- Task objective:
In the data that follows, find the line with "Task: Click the EXIT button"; transcribe it, every later line up to the one with "Screen dimensions: 1200x630", and that line as well, exactly and with no others.
━━━━━ Data for review ━━━━━
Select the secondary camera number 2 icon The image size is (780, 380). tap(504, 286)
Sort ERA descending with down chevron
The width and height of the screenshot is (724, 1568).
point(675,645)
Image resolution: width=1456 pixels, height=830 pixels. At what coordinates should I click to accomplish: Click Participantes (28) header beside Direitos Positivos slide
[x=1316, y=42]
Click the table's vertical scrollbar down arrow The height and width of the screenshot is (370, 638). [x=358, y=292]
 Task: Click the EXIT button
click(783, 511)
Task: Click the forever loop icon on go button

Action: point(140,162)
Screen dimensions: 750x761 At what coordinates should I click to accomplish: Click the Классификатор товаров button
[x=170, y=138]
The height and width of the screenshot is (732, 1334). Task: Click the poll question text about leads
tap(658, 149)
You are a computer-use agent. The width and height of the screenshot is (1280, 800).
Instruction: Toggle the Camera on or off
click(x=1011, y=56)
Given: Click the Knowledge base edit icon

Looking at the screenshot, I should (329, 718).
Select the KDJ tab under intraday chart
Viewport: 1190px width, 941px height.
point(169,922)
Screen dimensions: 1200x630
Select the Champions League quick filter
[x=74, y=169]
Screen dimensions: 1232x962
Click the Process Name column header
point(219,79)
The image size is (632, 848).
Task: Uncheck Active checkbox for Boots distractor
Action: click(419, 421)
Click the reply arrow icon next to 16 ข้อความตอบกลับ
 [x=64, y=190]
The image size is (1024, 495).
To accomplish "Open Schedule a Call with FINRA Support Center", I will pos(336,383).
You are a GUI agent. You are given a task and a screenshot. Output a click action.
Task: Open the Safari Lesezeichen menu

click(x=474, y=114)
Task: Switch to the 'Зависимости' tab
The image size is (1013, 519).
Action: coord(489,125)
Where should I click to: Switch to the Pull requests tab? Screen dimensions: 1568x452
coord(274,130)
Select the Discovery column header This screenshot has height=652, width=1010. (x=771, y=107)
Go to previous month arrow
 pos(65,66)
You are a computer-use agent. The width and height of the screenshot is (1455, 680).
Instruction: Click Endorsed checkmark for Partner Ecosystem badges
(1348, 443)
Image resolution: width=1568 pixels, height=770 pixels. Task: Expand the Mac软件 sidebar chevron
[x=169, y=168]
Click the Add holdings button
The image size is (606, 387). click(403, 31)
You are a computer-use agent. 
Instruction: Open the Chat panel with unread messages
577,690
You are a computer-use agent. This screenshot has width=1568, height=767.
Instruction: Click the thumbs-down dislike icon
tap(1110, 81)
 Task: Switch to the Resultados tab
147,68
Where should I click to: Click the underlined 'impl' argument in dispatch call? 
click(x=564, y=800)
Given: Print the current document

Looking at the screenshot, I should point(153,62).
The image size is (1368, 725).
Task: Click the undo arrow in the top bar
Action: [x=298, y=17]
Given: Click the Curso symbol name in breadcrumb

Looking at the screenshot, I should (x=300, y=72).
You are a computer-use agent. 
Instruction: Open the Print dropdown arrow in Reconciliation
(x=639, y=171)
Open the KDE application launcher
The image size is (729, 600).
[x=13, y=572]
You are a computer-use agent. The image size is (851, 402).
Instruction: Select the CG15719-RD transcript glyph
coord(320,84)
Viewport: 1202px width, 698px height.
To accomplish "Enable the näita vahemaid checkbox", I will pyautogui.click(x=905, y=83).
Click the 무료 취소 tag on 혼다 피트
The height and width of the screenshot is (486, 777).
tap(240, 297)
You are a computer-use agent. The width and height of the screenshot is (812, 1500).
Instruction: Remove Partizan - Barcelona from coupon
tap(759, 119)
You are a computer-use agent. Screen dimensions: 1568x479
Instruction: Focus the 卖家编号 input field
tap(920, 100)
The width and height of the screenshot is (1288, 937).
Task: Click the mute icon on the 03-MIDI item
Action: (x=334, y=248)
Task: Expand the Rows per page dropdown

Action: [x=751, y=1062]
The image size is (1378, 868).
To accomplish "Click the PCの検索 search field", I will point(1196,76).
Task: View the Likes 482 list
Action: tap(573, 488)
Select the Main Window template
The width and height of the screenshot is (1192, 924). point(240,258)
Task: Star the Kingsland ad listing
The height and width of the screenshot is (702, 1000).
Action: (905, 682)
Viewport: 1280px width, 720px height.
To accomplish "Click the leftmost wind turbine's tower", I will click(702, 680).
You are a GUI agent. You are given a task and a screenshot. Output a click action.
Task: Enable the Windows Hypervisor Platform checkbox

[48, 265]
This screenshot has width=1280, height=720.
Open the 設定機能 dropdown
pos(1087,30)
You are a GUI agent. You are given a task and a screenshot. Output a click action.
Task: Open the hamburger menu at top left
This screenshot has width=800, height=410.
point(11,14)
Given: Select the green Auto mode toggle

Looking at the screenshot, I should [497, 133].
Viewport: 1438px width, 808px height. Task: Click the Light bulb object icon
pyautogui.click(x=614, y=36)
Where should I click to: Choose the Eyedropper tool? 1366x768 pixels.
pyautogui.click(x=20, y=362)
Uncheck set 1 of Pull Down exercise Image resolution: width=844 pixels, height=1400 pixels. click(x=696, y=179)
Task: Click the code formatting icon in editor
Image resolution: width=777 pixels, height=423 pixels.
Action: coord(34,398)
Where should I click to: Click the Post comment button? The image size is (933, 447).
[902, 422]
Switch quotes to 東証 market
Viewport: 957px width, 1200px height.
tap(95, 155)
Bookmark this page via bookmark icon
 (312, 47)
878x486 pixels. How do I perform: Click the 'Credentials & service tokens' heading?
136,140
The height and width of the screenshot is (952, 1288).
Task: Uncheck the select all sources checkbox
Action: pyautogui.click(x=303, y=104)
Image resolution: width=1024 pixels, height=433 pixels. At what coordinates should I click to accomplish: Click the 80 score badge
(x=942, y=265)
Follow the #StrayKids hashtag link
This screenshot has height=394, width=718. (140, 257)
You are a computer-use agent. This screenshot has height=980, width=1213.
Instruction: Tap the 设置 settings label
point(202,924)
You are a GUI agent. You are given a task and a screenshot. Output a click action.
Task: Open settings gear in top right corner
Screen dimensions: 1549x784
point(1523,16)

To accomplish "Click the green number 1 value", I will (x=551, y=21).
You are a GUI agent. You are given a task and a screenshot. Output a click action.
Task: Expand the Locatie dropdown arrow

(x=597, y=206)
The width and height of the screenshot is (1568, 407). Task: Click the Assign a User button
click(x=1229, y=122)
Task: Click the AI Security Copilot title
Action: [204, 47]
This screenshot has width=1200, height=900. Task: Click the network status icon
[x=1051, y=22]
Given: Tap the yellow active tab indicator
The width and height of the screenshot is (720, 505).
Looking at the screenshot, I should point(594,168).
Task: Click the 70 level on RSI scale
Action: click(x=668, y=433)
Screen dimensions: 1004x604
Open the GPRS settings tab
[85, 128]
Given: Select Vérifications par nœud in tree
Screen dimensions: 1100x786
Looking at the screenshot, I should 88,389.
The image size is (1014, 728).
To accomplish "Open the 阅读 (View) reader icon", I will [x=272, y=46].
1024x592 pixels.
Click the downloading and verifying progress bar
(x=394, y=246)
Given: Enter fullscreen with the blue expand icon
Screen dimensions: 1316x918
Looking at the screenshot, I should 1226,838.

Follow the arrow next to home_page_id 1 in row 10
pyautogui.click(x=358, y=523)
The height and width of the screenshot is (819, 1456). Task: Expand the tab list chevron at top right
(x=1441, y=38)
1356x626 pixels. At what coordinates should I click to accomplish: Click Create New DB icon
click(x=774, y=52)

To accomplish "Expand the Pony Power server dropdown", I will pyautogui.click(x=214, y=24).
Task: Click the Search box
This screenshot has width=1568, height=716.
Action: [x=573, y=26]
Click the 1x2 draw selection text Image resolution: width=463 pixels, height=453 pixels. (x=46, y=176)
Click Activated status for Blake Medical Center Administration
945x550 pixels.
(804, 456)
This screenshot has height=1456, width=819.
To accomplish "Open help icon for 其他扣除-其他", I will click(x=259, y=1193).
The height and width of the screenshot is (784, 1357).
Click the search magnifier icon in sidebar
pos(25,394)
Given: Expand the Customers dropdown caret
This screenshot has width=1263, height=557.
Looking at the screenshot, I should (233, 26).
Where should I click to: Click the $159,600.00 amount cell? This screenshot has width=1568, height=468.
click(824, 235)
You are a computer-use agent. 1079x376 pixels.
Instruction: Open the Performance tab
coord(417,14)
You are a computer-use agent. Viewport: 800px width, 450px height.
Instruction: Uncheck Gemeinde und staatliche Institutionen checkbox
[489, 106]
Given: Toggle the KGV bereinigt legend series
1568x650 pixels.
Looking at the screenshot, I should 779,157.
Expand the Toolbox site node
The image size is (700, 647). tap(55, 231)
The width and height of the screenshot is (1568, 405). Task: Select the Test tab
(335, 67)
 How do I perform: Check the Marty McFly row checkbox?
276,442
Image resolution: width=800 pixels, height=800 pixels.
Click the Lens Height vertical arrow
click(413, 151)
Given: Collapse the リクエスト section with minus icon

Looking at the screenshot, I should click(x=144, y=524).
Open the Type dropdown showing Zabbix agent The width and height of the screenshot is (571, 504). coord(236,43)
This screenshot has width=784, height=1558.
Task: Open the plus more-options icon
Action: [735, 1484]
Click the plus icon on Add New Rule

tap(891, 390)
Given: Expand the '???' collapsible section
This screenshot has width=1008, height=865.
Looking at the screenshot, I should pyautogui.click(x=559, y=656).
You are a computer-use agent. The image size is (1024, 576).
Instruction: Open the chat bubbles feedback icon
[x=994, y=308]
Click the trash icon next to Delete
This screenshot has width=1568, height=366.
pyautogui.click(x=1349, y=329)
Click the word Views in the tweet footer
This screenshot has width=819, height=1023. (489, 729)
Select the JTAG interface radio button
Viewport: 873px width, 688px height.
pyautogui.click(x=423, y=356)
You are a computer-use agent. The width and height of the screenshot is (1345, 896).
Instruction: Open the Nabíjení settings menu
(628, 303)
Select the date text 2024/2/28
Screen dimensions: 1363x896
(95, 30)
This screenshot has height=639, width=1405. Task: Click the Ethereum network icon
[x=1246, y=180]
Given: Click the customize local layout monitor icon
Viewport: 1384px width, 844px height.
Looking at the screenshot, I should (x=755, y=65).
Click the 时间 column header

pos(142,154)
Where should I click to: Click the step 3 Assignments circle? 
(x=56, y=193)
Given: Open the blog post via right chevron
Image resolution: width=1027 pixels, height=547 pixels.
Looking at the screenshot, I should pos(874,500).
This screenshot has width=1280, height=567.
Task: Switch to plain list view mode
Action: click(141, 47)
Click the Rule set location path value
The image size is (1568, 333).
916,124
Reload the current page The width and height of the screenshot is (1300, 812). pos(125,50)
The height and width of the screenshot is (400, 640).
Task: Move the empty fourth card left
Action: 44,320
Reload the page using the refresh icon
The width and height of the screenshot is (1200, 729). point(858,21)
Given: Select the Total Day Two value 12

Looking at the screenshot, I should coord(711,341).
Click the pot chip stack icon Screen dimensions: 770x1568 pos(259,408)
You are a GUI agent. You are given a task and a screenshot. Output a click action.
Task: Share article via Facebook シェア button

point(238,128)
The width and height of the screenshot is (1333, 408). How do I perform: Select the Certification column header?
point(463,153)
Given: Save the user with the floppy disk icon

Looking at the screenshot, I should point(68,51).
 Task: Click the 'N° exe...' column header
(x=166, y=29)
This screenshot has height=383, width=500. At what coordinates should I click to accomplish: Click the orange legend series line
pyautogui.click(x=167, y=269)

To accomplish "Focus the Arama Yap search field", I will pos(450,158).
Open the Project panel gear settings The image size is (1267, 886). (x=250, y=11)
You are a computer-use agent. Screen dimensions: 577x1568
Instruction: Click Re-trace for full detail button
━━━━━
- Answer area:
 Task: Click the EXIT button
click(783, 511)
Task: Click the forever loop icon on go button

Action: point(140,162)
Screen dimensions: 750x761 At what coordinates should I click to accomplish: Click the Классификатор товаров button
[x=170, y=138]
The height and width of the screenshot is (732, 1334). Task: Click the poll question text about leads
tap(658, 149)
You are a computer-use agent. The width and height of the screenshot is (1280, 800).
Instruction: Toggle the Camera on or off
click(x=1011, y=56)
Given: Click the Knowledge base edit icon

Looking at the screenshot, I should (329, 718).
Select the KDJ tab under intraday chart
Viewport: 1190px width, 941px height.
point(169,922)
Screen dimensions: 1200x630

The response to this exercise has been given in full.